Rara vez vamos a reuniones de familia. Rara vez vamos a bares. Rara vez esperamos una invitación cordial al televisor de alguien.

Vemos fútbol solos porque nos comportamos como energúmenos. Casi como delincuentes. Vemos fútbol solos porque somos capaces de gritar cualquier sucesión interminable de barbaridades. Vemos fútbol por un secreto fiestero salvaje que no estoy acá para contar, y claro, no vamos a permitir que nos juzguen. No por ello. No por las formas desatadas.

Y así como no vemos fútbol para ser juzgados, no lo vemos, tampoco, para imponer sobre la experiencia de los otros el ancho y alto de nuestro pedestal moral o ideológico. Sospechamos la consecuencia de hacerlo: distancia de la experiencia; no de la experiencia futbolera en particular, sino de la oportunidad de experimentar, en abstracto.

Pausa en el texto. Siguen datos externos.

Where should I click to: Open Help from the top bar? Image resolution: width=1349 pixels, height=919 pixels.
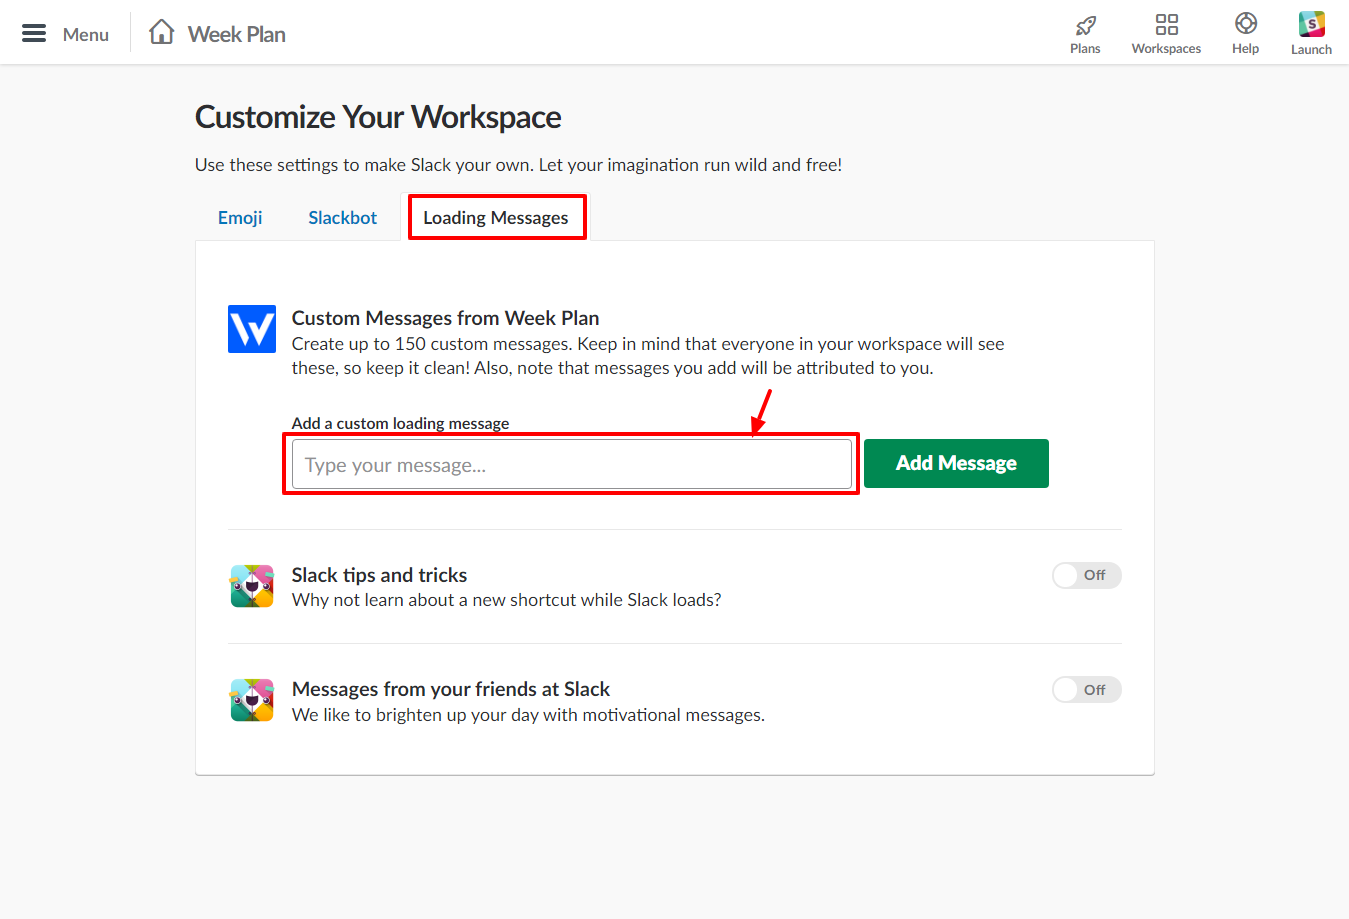pyautogui.click(x=1245, y=25)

Ver fútbol para leer en la derrota del fútbol otras derrotas del país es parecido a pedirle el acueducto a García Márquez: cortinas de sentido para poder ver cortinas de humo; el letrado como protagonista. Eso que entendimos desde el verso de Neruda.

Las rutas retóricas así empobrecen, de hecho, la fibra ––el vocabulario arduo–– con la que se teje la empatía, ese entramado complejo que apenas comprendemos, y que es el que importa.